Introduction

For Project 3, our class split up into three teams: an initial Sourcer team to scrape the data and output source CSVs, a Transformer team to tidy and transform the data with the use of a database, and a Presenter team to create graphical representations and assemble the final product.

The class had agreed upon a standard format: skill_type, skill, rating. Due to varieties in the datasets received by the Transformers, variable and structure cleanup was necessary to get the three primary datasets into a usable format.

The Sourcer group was able to output three lists of skills. As the class did not know the end result of the scraping before starting, the categorization of these skills into skill_type had to be done downstream by the Transformers. The received data was reviewed to identify skill type categories. Via team discussion and with the use of supplmental skill lists from the Source team, five categories were identified.

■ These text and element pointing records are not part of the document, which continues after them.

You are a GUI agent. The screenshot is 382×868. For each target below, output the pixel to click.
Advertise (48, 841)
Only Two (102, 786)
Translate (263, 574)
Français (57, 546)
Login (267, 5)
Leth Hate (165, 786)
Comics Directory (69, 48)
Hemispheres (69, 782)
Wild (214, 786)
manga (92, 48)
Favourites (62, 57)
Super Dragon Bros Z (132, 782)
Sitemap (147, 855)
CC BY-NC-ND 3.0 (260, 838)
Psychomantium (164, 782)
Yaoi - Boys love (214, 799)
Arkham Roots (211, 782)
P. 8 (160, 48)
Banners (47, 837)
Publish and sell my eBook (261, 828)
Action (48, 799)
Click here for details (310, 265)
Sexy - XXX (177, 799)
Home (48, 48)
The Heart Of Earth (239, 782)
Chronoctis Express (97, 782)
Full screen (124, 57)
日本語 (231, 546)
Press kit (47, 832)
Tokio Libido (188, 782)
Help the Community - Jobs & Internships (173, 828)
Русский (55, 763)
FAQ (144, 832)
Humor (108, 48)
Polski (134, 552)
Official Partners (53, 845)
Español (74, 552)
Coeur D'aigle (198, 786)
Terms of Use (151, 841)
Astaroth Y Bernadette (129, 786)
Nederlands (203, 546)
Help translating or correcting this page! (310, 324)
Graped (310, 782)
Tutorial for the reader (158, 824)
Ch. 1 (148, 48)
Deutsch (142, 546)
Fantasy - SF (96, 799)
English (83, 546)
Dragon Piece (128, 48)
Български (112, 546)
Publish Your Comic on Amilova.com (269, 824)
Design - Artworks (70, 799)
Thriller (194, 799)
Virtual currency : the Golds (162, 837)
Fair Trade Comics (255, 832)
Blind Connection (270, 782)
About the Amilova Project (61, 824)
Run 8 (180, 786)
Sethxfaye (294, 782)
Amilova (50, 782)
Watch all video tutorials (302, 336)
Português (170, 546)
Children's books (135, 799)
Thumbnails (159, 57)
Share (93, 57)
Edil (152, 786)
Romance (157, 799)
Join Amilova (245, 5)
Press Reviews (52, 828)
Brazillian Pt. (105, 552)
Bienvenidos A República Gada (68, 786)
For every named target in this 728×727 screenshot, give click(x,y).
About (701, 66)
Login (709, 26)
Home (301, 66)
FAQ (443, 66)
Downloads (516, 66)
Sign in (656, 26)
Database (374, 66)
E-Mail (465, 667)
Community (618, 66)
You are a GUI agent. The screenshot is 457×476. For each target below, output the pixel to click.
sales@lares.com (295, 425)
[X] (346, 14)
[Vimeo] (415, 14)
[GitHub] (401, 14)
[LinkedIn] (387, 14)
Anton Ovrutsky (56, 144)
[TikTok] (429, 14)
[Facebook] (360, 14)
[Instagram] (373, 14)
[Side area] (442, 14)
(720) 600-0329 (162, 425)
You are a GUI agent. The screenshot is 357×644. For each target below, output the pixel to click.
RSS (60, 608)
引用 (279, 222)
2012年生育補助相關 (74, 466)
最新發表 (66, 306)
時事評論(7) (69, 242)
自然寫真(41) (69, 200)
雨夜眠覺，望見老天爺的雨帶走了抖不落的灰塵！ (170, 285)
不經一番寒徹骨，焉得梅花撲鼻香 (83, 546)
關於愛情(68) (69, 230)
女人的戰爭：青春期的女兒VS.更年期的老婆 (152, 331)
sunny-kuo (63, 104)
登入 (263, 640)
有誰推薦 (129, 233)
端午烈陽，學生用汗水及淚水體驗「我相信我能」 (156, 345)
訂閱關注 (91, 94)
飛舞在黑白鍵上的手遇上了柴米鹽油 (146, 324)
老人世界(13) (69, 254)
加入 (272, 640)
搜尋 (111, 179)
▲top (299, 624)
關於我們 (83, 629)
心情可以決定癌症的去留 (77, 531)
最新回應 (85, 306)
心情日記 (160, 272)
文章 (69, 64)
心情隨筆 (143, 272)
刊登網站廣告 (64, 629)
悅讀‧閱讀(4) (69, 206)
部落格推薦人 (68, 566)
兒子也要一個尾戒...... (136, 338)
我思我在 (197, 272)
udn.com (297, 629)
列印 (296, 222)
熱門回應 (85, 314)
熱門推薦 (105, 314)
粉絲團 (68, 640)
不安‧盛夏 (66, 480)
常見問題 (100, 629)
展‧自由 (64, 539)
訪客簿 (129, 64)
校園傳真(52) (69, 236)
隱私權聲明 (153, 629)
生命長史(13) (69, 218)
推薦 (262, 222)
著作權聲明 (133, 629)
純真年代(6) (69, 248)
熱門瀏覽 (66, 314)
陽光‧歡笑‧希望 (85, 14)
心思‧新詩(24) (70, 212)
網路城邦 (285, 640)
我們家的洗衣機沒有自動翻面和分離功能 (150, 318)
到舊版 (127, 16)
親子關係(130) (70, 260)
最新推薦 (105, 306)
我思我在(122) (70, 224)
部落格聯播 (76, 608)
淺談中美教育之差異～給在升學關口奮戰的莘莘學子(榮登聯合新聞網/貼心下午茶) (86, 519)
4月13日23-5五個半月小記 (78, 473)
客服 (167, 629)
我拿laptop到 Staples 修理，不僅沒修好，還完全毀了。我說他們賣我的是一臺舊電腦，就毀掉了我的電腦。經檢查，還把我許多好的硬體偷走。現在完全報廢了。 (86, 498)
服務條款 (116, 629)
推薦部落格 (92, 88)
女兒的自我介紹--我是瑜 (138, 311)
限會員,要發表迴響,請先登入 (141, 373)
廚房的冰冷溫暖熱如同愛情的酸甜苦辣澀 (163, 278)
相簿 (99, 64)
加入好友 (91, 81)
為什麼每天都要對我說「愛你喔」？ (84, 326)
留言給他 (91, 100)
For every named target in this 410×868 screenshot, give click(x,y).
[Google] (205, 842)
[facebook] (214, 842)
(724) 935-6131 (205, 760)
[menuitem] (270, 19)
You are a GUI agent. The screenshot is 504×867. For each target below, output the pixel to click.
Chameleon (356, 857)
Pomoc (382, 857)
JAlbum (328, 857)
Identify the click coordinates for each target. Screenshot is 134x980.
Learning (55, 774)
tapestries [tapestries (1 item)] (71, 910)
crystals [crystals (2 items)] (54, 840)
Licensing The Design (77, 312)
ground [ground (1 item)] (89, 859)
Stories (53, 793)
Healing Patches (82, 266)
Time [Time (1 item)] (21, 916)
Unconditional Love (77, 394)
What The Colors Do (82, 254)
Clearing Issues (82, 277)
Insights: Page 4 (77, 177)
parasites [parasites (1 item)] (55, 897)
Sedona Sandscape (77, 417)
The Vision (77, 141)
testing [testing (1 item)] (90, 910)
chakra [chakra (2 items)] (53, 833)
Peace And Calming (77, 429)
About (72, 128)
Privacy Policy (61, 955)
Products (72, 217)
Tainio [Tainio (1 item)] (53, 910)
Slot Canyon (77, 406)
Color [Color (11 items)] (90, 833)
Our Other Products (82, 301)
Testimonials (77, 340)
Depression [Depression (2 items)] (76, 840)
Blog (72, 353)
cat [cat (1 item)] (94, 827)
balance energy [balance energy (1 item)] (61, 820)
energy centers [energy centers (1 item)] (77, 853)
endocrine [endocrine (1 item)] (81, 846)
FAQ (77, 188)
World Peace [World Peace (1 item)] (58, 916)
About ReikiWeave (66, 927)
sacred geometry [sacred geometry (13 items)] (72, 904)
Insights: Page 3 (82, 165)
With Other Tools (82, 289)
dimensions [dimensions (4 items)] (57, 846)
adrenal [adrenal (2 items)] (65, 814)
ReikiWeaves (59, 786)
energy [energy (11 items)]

All skills were assigned to one of five categories:

Programming
Math
Visualization
Business
Communication

Process Summary:

Raw CSVs were imported.
Nonsensical or messy skill names were either rejected or cleaned.
Skills with zero ratings were rejected.
For each dataframe, skills were grouped by skill name.
Each dataframe was run through a lookup table to assign skill type names.
The resulting cleaned datasets were output to CSVs and handed off to the other Transformers for processing.

Load Packages.

suppressMessages(suppressWarnings(library(knitr)))
suppressMessages(suppressWarnings(library(stringr)))
suppressMessages(suppressWarnings(library(tidyr)))
suppressMessages(suppressWarnings(library(plyr)))
suppressMessages(suppressWarnings(library(dplyr)))
suppressMessages(suppressWarnings(library(RCurl)))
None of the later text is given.